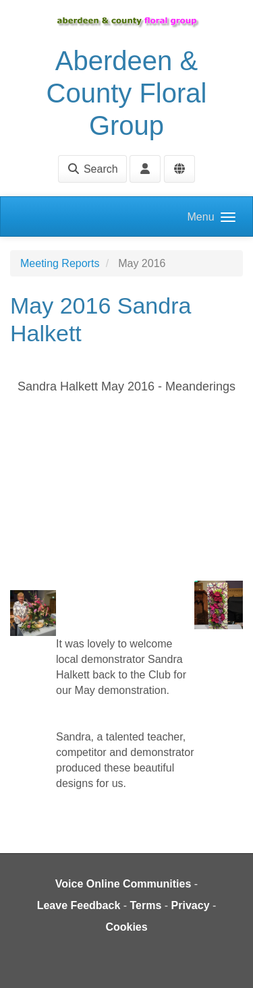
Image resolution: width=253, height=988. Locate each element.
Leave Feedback (79, 905)
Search (92, 169)
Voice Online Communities (123, 884)
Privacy (190, 905)
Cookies (126, 927)
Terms (146, 905)
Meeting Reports (59, 263)
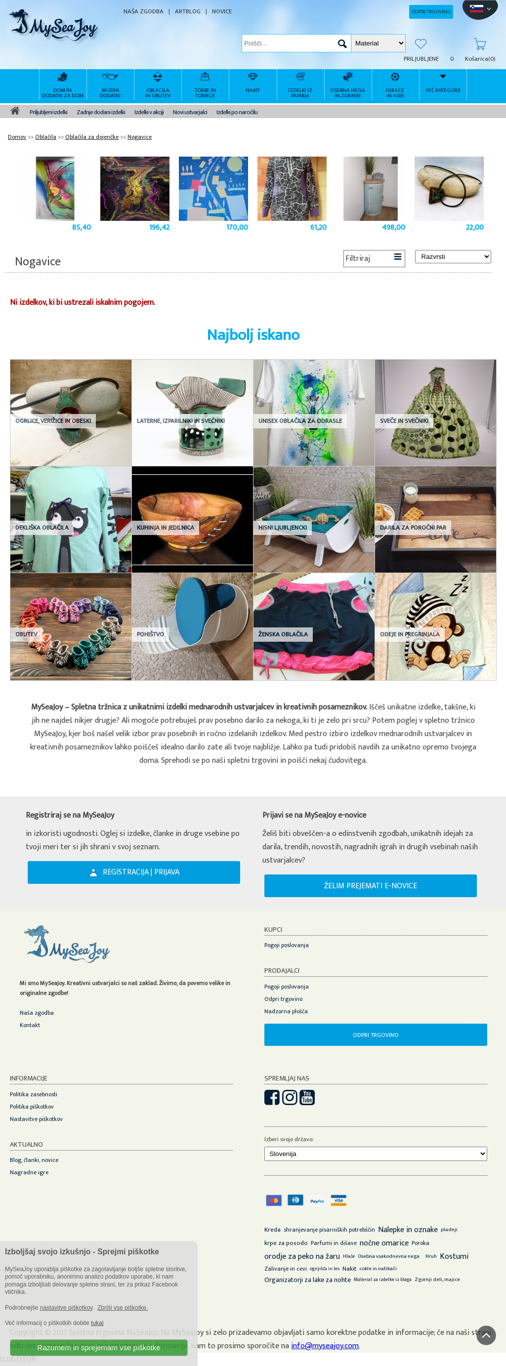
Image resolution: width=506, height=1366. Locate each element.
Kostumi (454, 1256)
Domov (17, 137)
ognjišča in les (324, 1269)
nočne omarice (384, 1243)
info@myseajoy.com (325, 1346)
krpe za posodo (286, 1243)
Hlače (349, 1256)
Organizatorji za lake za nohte (307, 1279)
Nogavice (139, 137)
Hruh (431, 1256)
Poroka (420, 1243)
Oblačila (45, 137)
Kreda (272, 1229)
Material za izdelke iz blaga (383, 1279)
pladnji (449, 1229)
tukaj (97, 1323)
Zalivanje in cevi (285, 1269)
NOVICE (222, 11)
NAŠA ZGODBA (144, 11)
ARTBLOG (188, 11)
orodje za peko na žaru (302, 1256)
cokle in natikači (378, 1268)
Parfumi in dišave (334, 1243)
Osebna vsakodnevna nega (389, 1256)
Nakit (349, 1268)
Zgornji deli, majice (437, 1279)
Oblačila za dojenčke (92, 137)
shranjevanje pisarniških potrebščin (329, 1230)
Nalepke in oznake (408, 1230)
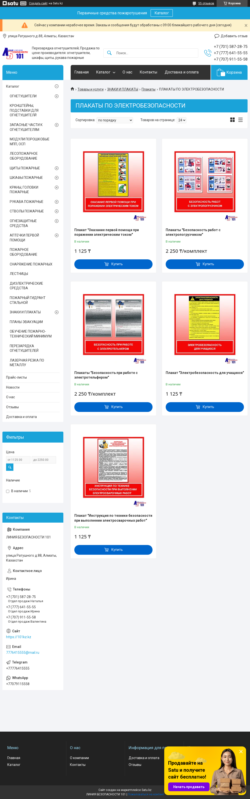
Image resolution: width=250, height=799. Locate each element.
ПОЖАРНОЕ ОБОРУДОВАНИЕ (23, 252)
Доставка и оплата (182, 72)
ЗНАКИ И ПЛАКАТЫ (122, 89)
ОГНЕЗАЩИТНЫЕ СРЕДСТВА (23, 223)
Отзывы (12, 407)
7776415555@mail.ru (22, 652)
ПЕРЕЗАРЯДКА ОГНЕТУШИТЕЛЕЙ (24, 348)
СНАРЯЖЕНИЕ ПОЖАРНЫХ (31, 264)
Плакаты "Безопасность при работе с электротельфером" (106, 375)
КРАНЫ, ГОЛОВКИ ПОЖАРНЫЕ (24, 189)
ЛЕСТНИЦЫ (19, 274)
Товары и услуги (90, 89)
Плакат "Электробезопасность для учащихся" (205, 373)
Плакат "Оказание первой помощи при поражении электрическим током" (106, 232)
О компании (79, 758)
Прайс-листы (16, 377)
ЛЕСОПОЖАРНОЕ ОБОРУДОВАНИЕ (24, 156)
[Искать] (109, 53)
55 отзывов (206, 3)
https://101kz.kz (18, 637)
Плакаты (148, 89)
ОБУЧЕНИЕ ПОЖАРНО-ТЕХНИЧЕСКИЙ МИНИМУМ (31, 333)
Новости (12, 387)
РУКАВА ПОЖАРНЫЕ (26, 202)
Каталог (161, 13)
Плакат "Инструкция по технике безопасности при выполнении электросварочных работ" (113, 518)
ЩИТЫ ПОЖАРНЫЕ (25, 168)
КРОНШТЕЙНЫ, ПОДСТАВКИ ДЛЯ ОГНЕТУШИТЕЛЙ (24, 110)
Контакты (148, 72)
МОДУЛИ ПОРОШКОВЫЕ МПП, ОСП (29, 141)
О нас (127, 72)
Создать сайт (38, 3)
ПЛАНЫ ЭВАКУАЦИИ (26, 322)
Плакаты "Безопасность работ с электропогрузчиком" (193, 232)
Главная (81, 72)
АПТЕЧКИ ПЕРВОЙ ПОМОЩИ (24, 237)
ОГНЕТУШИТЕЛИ (23, 96)
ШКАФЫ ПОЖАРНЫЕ (26, 178)
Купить (117, 264)
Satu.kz (147, 790)
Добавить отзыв (234, 36)
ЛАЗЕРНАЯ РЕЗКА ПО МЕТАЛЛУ (27, 362)
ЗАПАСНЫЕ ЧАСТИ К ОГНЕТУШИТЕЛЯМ (26, 127)
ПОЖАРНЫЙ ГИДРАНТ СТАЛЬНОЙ (28, 300)
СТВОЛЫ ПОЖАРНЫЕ (27, 211)
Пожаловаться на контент (146, 794)
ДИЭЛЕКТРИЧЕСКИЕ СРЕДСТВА (26, 285)
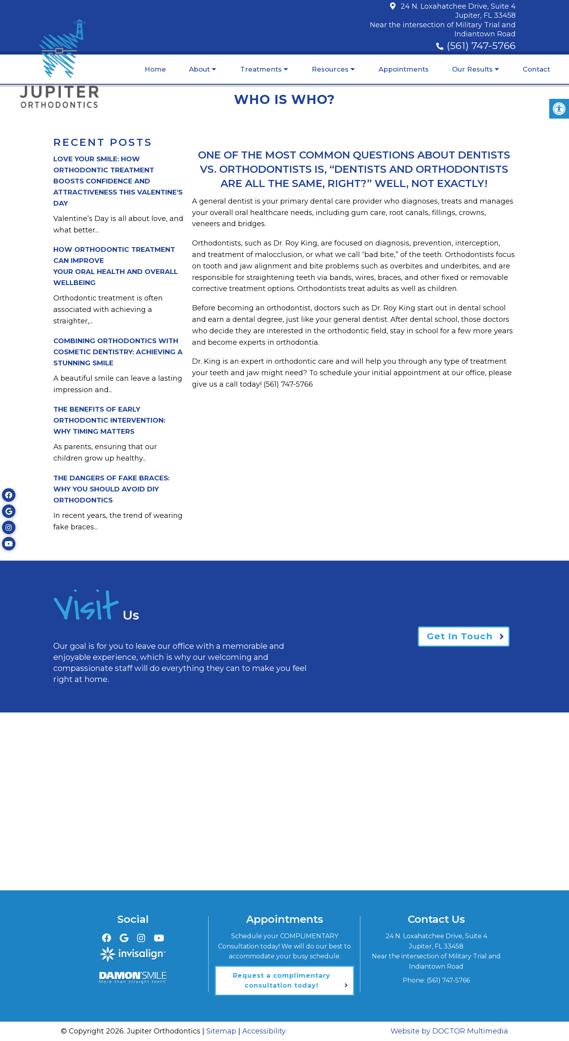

◆ **YOUR OBJECTIVE**
Collect every line of the data above that contains the word "each", matching uppercase and lowercase exactly.

◆ **COMPLETED EXERCISE**
Image resolution: width=253, height=988. Locate each element.
Image resolution: width=506, height=1366. Locate each element.
Image resolution: width=250, height=799. Locate each element.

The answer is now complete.